A U.S. district court has halted an operation that allegedly collected phantom payday loan debts that consumers either didn't owe to the defendants or didn't owe at all.
The scheme involved more than 2.7 million calls to at least 600,000 different phone numbers nationwide, according to the Federal Trade Commission.
Kirit Patel, of Tracy, Calif., and two companies he controls were charged with violating the FTC Act and the Fair Debt Collection Practices Act.
In less than two years, the operation fraudulently collected more than $5.2 million from consumers, many of whom thought the money they were paying would be applied to loans they owed, according to FTC documents filed with the court.
The court order temporarily stops the illegal conduct and freezes the operation’s assets while the FTC moves ahead with the court proceedings and seeks refunds for consumers.
Often pretending to be American law enforcement agents such as "Officer Mike Johnson" or representatives of fake government agencies like the "Federal Crime Unit of the Department of Justice," callers from India who were working with the defendants would harass consumers with back-to-back calls, according to the FTC. One consumer reported that the caller threatened to have her children taken away if she did not pay, according to court documents.
Another consumer told the FTC, “The callers threatened me and claimed they would arrest me if I didn’t pay them the alleged debt. One of the callers even contacted my neighbors and told me he was watching my house. The callers had a lot of . . . personal information about me, including my work address. One caller told me, ‘We just saw you walk into your office building,’ and then listed my office address. Another caller told me there were 55 warrants out for my arrest. Sometimes my caller ID would indicate that the call was from the FBI. Because the callers knew so much about me, I believed they were police officers or FBI agents. The calls scared me and I was often shaking when I hung up the phone."
Patel could not immediately be reached for comment.
The FTC alleges that information submitted by consumers who applied for these loans online found its way into the defendants’ hands. Because the callers had this information – which often included Social Security or bank account numbers – consumers often believed that they owed the defendants the money, according to the FTC.
The defendants typically demanded several hundred dollars and, in violation of federal law, routinely used obscene language and threatened to sue or have consumers arrested, according to the FTC’s complaint. They also threatened to tell the victims’ employers, relatives, and neighbors about the bogus debt, and sometimes followed through on these threats, the FTC alleged.

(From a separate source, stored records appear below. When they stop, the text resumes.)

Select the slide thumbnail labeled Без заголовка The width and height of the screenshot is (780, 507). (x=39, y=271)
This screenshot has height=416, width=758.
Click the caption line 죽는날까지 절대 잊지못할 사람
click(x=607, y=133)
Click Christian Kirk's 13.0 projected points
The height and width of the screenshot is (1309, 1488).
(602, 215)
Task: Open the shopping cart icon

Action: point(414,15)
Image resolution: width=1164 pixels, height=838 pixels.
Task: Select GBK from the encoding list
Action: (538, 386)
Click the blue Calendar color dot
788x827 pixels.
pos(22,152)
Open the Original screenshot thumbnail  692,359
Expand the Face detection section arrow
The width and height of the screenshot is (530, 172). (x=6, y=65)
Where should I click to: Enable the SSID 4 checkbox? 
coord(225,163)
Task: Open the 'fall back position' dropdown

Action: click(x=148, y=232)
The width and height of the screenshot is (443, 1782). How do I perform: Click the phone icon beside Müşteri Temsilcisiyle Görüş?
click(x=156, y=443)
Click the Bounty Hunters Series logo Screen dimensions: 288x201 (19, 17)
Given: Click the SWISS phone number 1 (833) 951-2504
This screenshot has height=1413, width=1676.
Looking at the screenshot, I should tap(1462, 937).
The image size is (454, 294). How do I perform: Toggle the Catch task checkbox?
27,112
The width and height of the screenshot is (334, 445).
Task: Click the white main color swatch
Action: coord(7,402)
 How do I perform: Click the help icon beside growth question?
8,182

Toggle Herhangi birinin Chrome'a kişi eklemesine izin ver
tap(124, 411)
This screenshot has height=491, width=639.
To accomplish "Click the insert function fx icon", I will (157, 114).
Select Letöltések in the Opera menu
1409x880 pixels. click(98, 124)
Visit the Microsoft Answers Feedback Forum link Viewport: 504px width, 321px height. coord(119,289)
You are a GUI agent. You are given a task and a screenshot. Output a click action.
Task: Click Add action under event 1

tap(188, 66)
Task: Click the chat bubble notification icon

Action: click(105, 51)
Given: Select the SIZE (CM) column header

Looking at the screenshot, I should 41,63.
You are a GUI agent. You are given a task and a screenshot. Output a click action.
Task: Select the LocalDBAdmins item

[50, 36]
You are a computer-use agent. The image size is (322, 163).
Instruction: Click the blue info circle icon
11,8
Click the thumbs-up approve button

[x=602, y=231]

Once victims were pressured into paying, the callers instructed them to use a pre-paid debit card such as a Wal-Mart MoneyCard, another debit card, a credit card, or Western Union so the money could be deposited into one of the defendants’ merchant processing accounts, the FTC alleged.
Even after victims made a payment, the harassing calls often continued, forcing them to change their phone numbers, or close their credit cards or bank accounts in an effort to get the calls to stop, according to documents filed with the court.
The FTC alleged that of the $5.2 million the defendants collected, almost $1 million was returned or charged back by their merchant processor, resulting in consumer injury totaling more than $4.2 million.